You’ll then use the program to read a text file, such as a book by Dickens, a book of the King
James Bible, or a reading assignment, and generate some meaningless babble that superficially
resembles the source file. In fact, the higher-order the statistics, the more seemingly sensible it
will be, until you study it closely. You’ll be given some sample C# code to start from that reads,
tokenizes, and displays a text file. You have two options.
The first option, worth a maximum of 90% credit, computes first-order statistics. That is, for
each word, it finds all the words that follow it in the file. Then, when generating the output, it
picks a new word at random from that list. That word it chose is added to the output and also
used as the next key to generate the next word.
To do this, use a hash table (Dictionary) of ArrayList objects, defined as in the HashExample
code. Every time a pair of words is read from the file, retrieve the appropriate ArrayList of
succeeding words by using the first word as the key in the hash table. Then Add the second word
onto the ArrayList. To generate output, given the previous word, find the appropriate list of
following words in the hash table and pick a word at random from that list. Initially use the first
word of the file. Note that if you happen to end up with the last word in the source text, there
may not be a successor, so you can either start again at the beginning of the text or pick a spot to
restart at random.
The second option, for full credit, computes Nth-order statistics. N will be set by a UI widget;
possible values are 1 to 5. If N is 4 and the words “It was the best” occur 20 times in the input
file, when you are generating text, the next word you generate should be one of the 20
successors, selected at random.
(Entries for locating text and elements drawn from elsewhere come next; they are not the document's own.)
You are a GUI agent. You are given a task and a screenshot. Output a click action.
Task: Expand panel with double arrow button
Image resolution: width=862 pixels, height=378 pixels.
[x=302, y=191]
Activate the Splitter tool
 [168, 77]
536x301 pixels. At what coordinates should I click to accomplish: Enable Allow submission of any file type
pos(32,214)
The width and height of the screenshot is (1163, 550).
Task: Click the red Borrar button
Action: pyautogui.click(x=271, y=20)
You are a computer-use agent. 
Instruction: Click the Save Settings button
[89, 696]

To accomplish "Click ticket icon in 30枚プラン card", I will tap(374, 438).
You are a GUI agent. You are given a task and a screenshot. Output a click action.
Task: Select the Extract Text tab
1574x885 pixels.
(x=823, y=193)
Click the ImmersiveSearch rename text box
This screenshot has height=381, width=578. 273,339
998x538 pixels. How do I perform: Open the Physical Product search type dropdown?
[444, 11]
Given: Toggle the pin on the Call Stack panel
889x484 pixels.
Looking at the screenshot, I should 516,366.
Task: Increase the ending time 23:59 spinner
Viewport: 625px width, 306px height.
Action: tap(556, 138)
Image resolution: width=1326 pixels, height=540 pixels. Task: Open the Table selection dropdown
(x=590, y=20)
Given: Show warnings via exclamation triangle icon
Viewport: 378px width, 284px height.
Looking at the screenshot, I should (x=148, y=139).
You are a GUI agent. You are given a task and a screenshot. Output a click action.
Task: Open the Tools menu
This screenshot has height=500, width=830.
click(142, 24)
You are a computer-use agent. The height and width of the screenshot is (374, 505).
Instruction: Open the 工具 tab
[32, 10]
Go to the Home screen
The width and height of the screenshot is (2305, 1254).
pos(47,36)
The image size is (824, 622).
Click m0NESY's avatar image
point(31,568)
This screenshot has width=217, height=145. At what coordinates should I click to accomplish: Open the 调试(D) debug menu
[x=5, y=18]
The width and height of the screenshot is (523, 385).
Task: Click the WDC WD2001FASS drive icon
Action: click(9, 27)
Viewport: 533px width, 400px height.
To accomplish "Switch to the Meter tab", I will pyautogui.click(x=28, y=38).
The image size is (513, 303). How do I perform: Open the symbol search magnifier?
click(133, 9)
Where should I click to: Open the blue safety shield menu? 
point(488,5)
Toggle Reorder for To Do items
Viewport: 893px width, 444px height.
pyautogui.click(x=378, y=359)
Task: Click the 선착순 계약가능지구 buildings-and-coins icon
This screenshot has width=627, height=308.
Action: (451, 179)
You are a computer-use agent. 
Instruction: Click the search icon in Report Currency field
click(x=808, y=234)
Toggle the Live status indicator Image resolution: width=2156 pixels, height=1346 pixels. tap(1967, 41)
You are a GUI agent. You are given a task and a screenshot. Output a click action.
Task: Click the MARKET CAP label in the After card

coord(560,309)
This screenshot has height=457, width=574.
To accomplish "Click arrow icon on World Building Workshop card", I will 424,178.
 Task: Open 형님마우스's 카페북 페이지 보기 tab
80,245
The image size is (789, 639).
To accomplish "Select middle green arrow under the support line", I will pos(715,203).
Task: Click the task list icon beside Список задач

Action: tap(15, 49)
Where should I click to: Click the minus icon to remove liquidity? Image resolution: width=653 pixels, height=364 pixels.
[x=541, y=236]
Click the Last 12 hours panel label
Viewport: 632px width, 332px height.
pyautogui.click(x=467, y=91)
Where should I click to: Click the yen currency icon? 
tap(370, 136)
Your key for the hash table should be a combination of the prior
N words, e.g. It-was-the-best, and the list of things stored at that key the next words.
When the Load button is clicked, the program should read the selected file, analyze it according
to the currently selected order, and display the total number of words and the number of unique
keys found (for first-order statistics, the number of unique words; for Nth-order statistics, the
number of unique sequences of N words). When the order is changed, statistics should be
recomputed for the new order. When the “Babble” button is clicked, the program should clear
the output and generate 200 words of random text based on the computed statistics.
Make sure to comment your functions, describing what they do and input and output conditions.
You should use other comments in the code where it would help make clear what is going on.
Use meaningful variable and function names and good programming style.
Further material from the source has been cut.